He always had your attention.
You could be talking to the Princess but still focus on him.
Hell, you could be checking in a guest and still keep up with his tale of the day.
But now it was quite odd.
There was a demon coming by the hotel, not to see if they were interested in the cause but to use up his friend's precious time.
Even now the beastly thing walked up to the check in counter and started up a conversation with you.
He watched from the bar.
"Hey! I see its dead as ever in here.", the dragon demon grinned as they leaned on the counter.
"Not true~", you had replied. "I checked in four new guests!"
Yes, you had a knack of persuasion. Able to convince many to do almost anything. Sometimes even him.
"Oh yeah?
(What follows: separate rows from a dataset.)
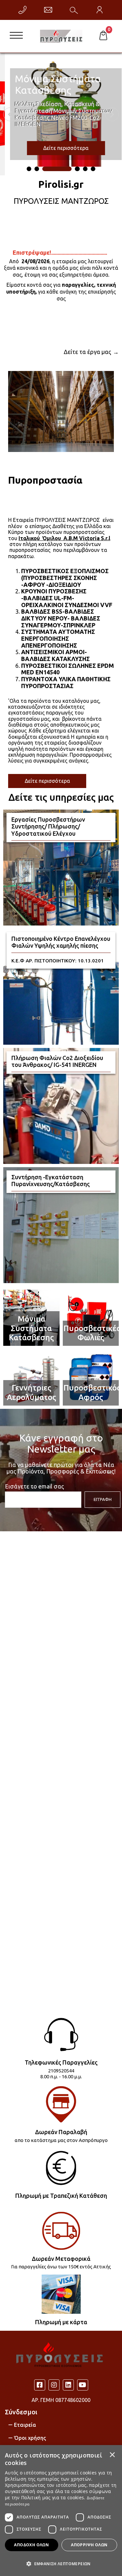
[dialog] (61, 2510)
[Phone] (22, 10)
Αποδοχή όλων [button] (31, 2545)
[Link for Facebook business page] (39, 2385)
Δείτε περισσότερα (47, 781)
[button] (61, 2563)
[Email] (48, 10)
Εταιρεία (25, 2425)
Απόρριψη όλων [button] (89, 2545)
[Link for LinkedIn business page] (68, 2385)
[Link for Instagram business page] (54, 2385)
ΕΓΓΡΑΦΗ (103, 1499)
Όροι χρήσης (30, 2438)
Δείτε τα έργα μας (87, 351)
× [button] (112, 2454)
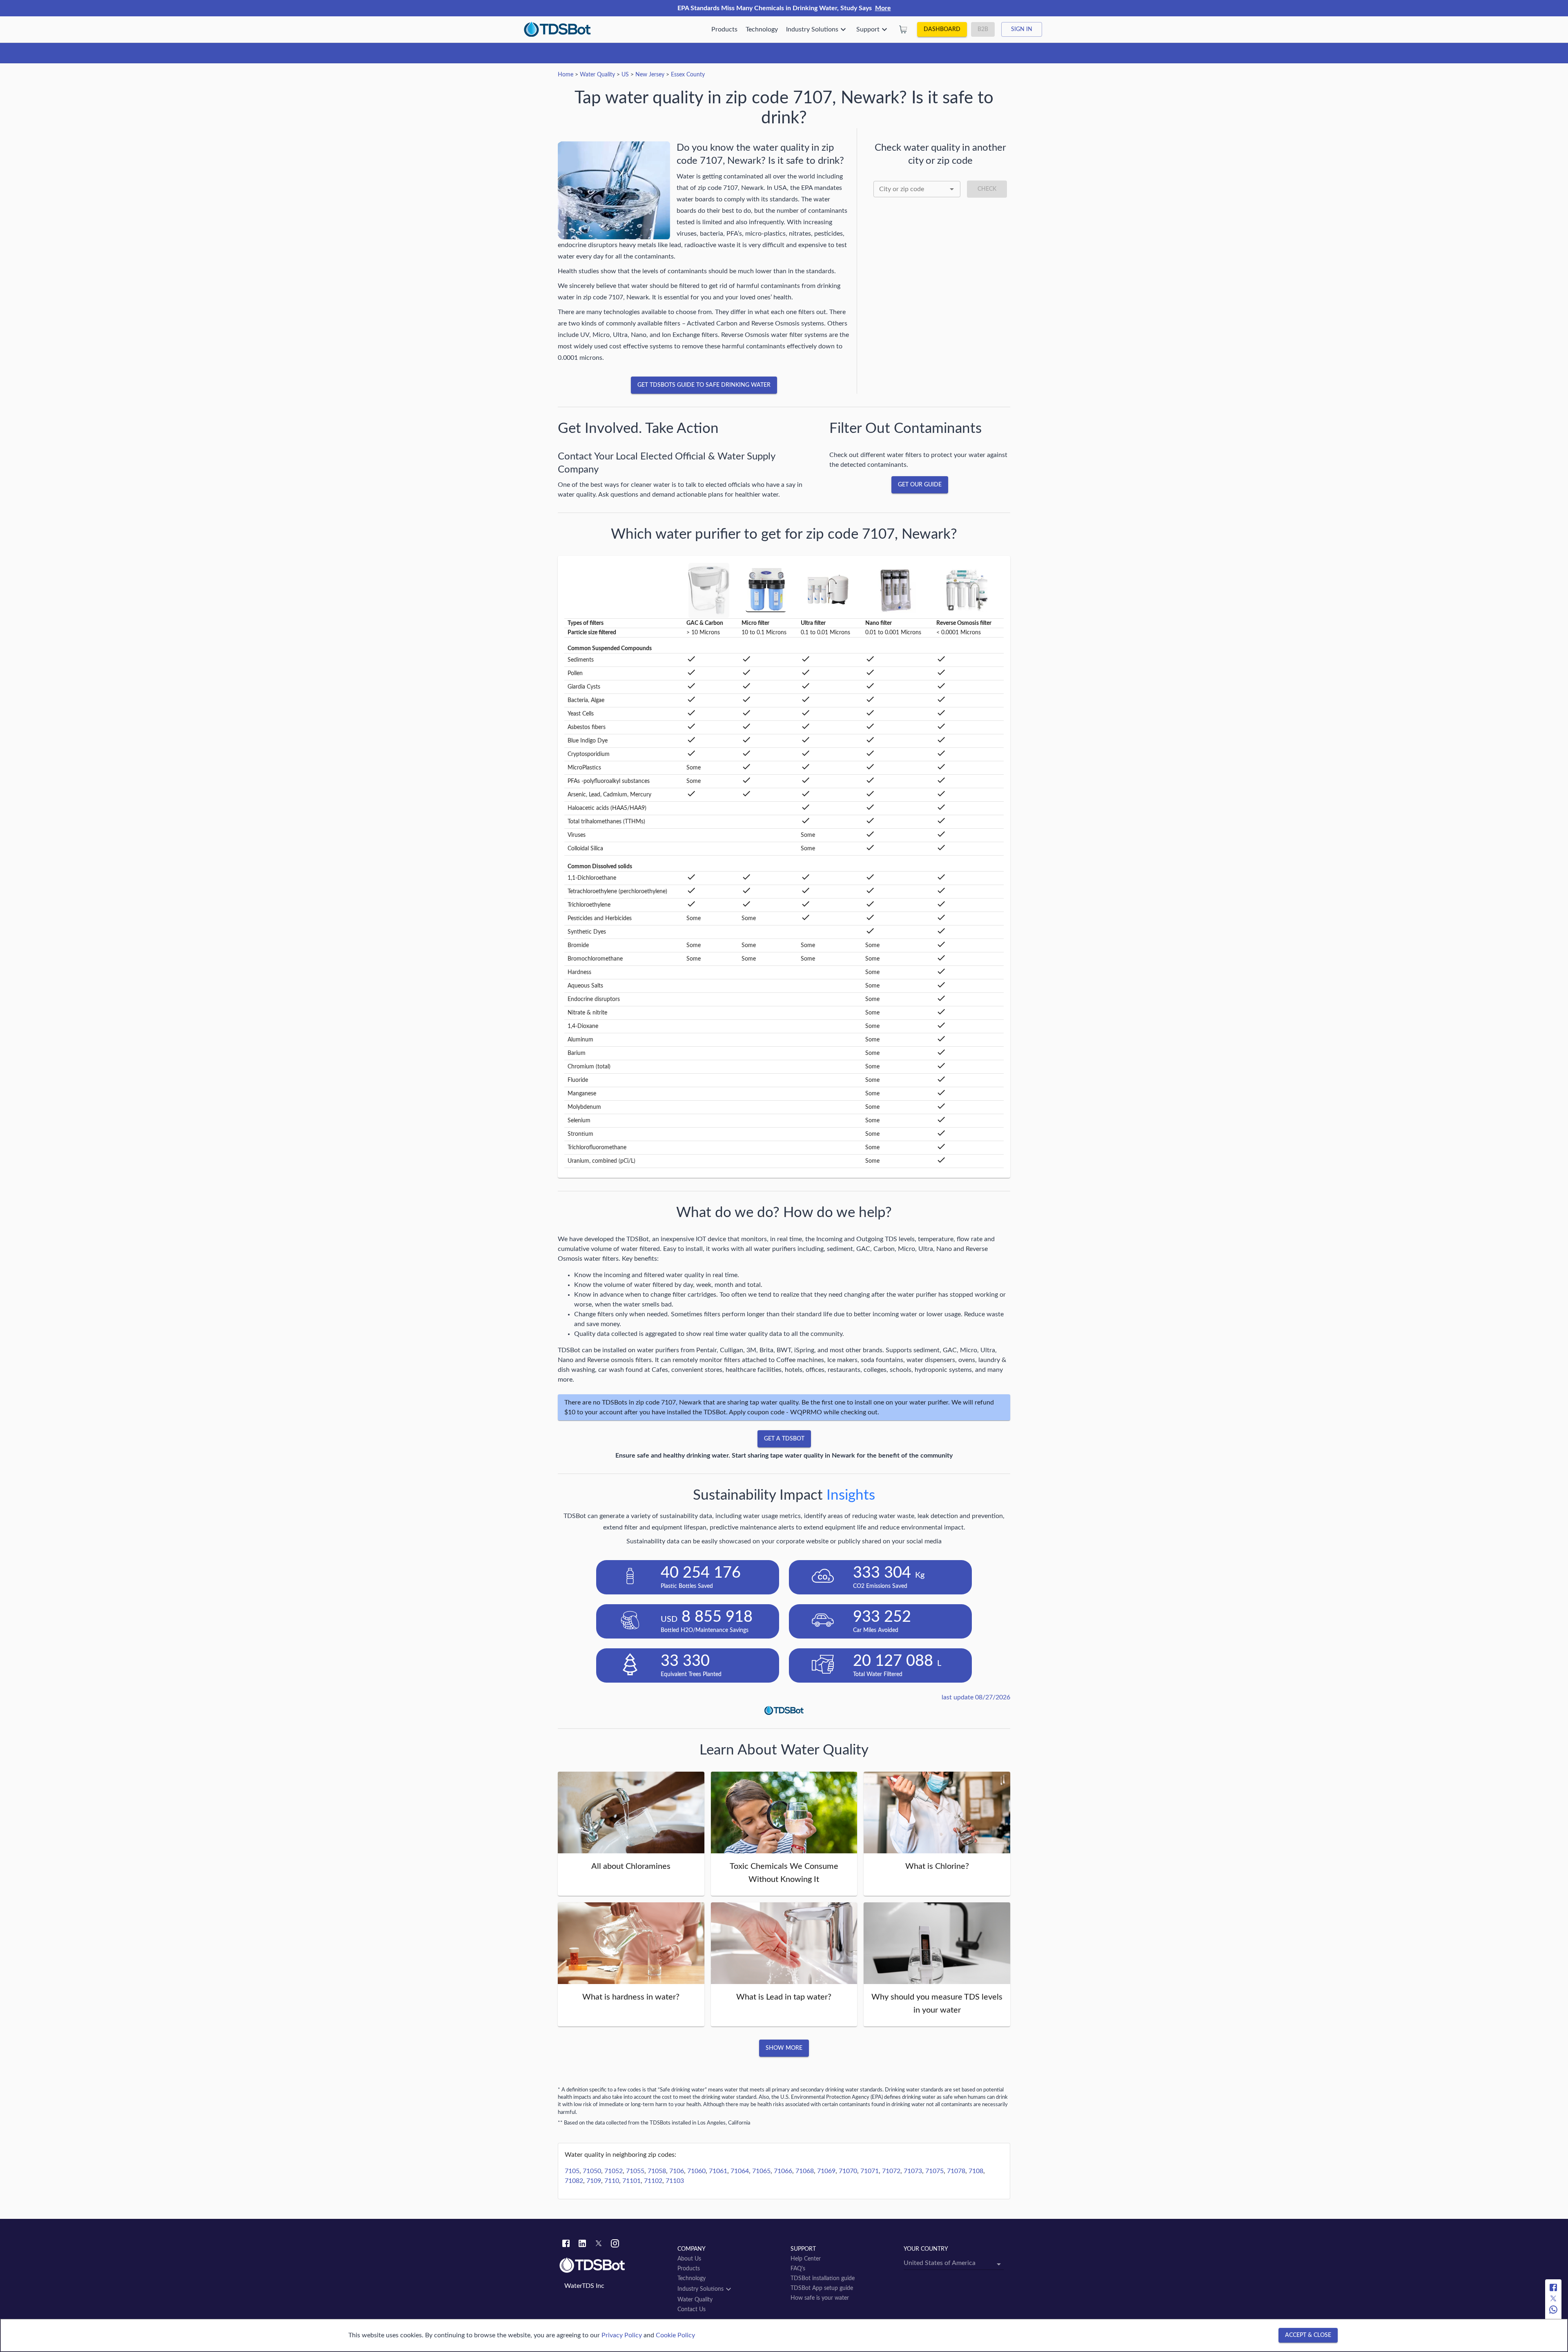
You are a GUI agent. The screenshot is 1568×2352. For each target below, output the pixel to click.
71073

How many sinners walked in?", the scaled creature leaned close.
Far too close for his liking.
"I just told you how many.", you replied and placed a finger on the dragon's snout, pushing them back as well. "Personal space."
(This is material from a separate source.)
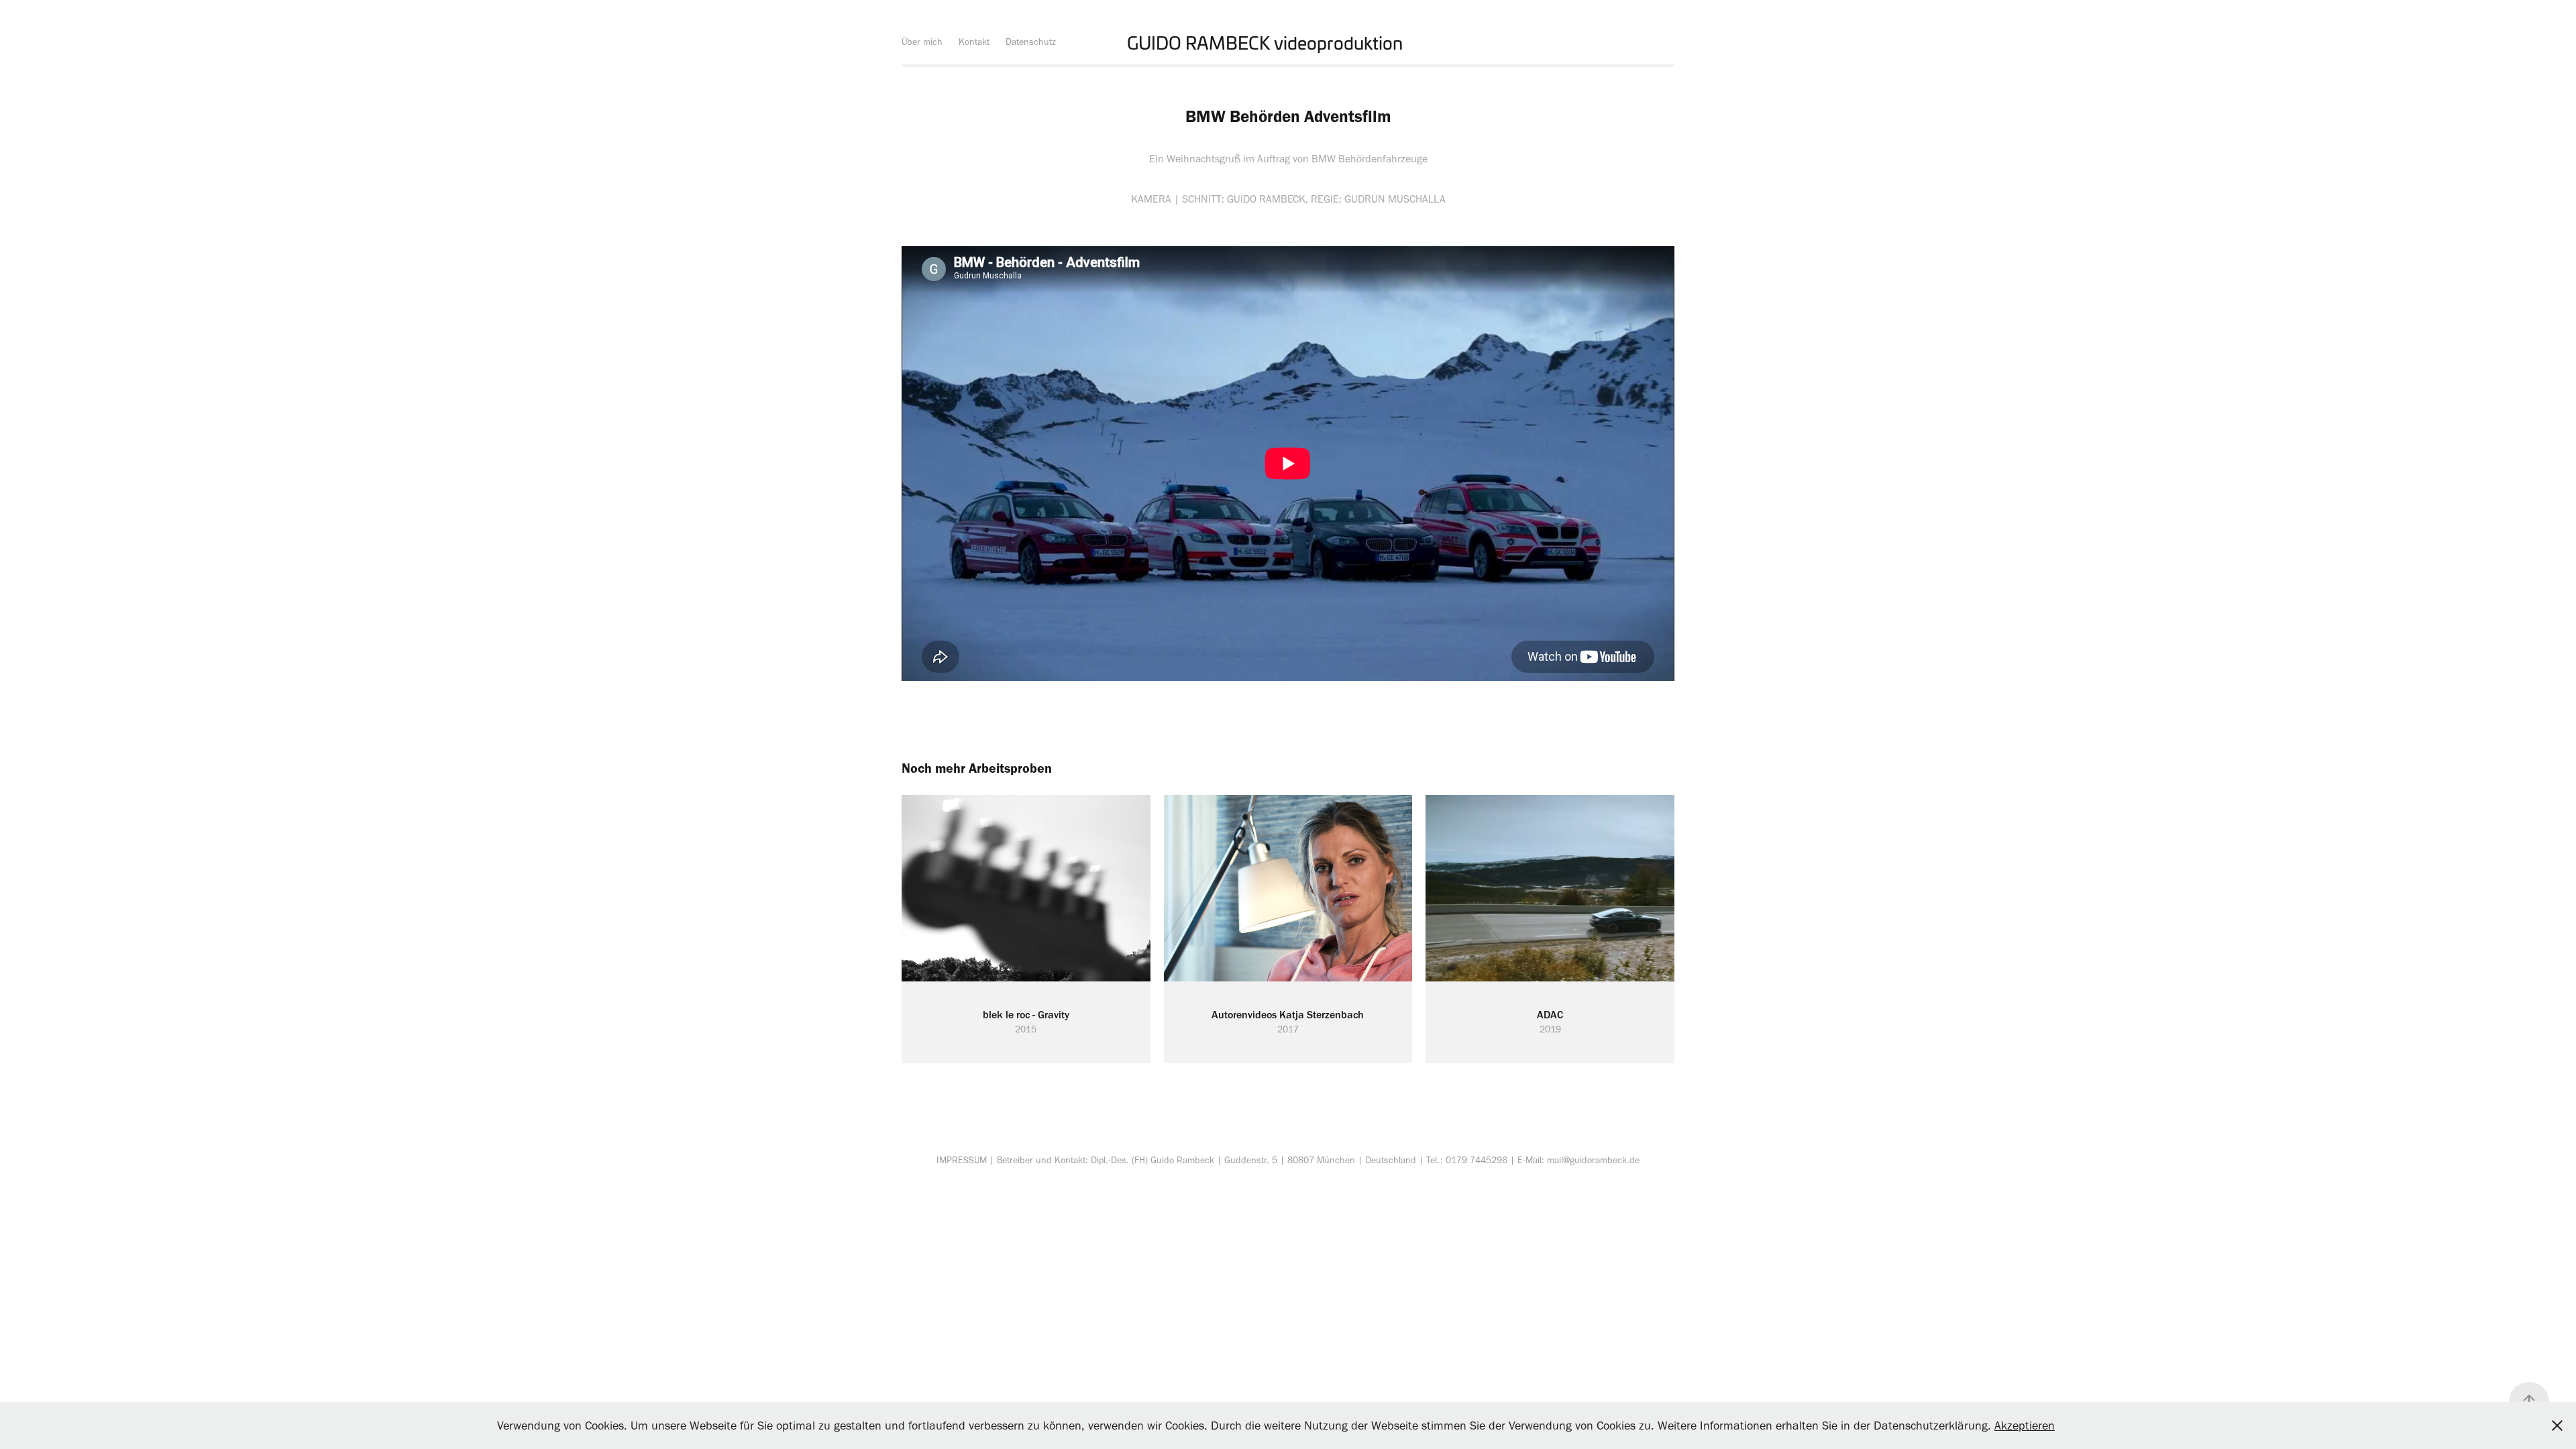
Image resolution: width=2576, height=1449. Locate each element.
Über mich (922, 42)
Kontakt (974, 42)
He didn't like this demon.
Everything about them set something off. Their manners, their way of speaking, the way they move-
"Oh come on, I don't bite sugar cake~", the beast took your hand and kissed their way up to your elbow.
The way they t̵̬̥̻͂̿̈́ȏ̴̒͠u̸c̷̈́̊̆́̓͘h̷e̴̖̖͒̓͂͋̎ḑ̴̣̋͜ you.
"Nope!", you yanked your arm away and held it close. "None of that.", you laughed nervously with an uncomfortable smile.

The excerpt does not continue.